Predictably, the agreements were attacked by far-Left greens for not going far enough fast enough, many of whom were out in force at Cancun, serving as a foil to make the delegates appear as "capitalist" stooges by comparison. However, critics on the Right noted that even though the summit did not accomplish what the protestors and even the summit's most ambitious advocates had hoped, the agreements are far from being the harmless documents described in most media accounts.

"Notwithstanding the carefully orchestrated propaganda to the effect that nothing much will be decided at the UN climate conference here in Cancun, the decisions to be made here this week signal nothing less than the abdication of the West," declared science-policy expert Lord Monckton after reading one of the draft documents. "The governing class in what was once proudly known as the Free World is silently, casually letting go of liberty, prosperity, and even democracy itself," he added. "No one in the mainstream media will tell you this, not so much because they do not see as because they do not bloody care."

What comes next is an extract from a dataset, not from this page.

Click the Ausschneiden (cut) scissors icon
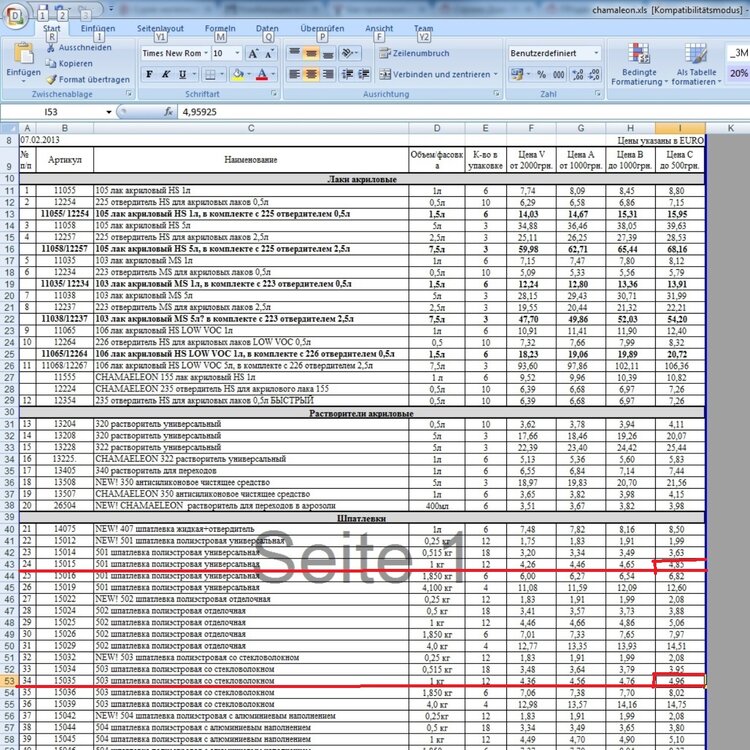Image resolution: width=750 pixels, height=750 pixels. 50,47
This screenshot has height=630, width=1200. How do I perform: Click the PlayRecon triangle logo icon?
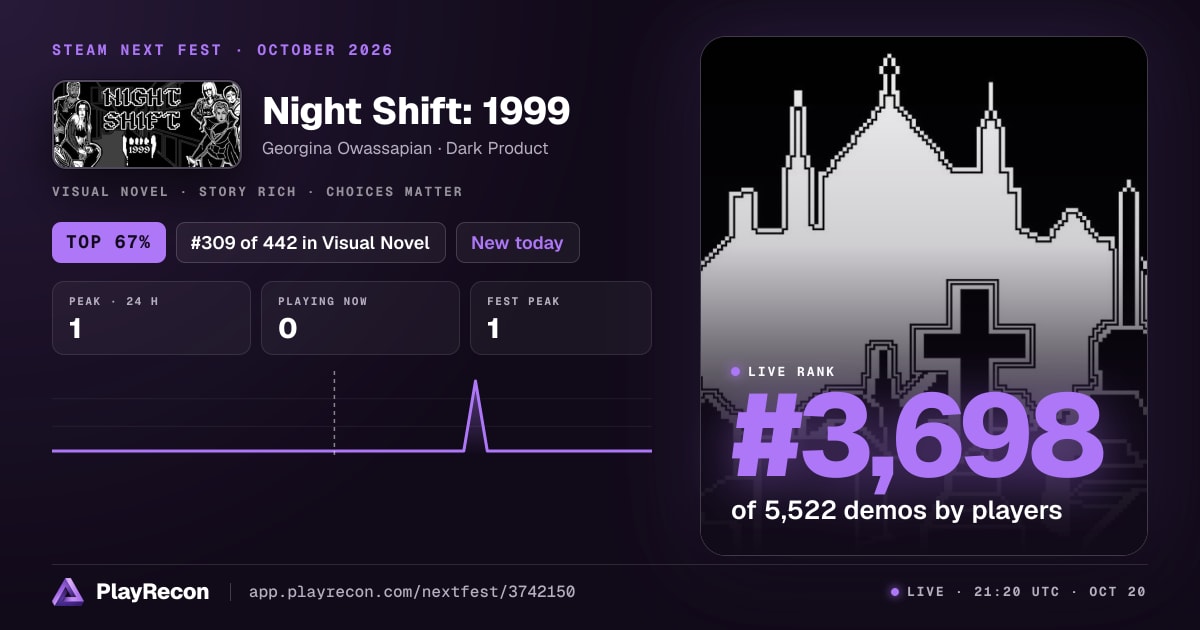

Cathie Adams, Sovereignty & Security chair for Eagle Forum and a correspondent at COP16 for IRN/USA Radio Network, has been attending UN summits since 1995. "The United Nations knows what they want and they put facilitators in place to accomplish their end goal," she told The NEW AMERICAN. "It really has never been a process of nations joining together. It's a process of nations submitting to an international authority." She said the finalized Cancun Agreements were "huge" for the UN. "What they came up with in the final draft was a process to begin the scheme where they're going to be able to have a global tax," she said, referring to a plan to have a UN body collect taxes on shipping and aviation to supposedly fund "climate" action. "It is incredulous for the UN to demand that a sovereign nation pass laws to fit the UN's political agenda, but that is essentially what they did," Adams noted. She also said 2012--the 20-year anniversary of the climate hysteria--will probably be the big date for a final, binding treaty.

The next COP climate summit is scheduled for early December 2011 in Durban, South Africa. And while some observers are already predicting the imminent collapse of the alarmist movement and ridiculing the scam in the world press, other analysts claim that the UN climate "monster" is still far from dead--especially with the tens of billions of dollars already invested in it.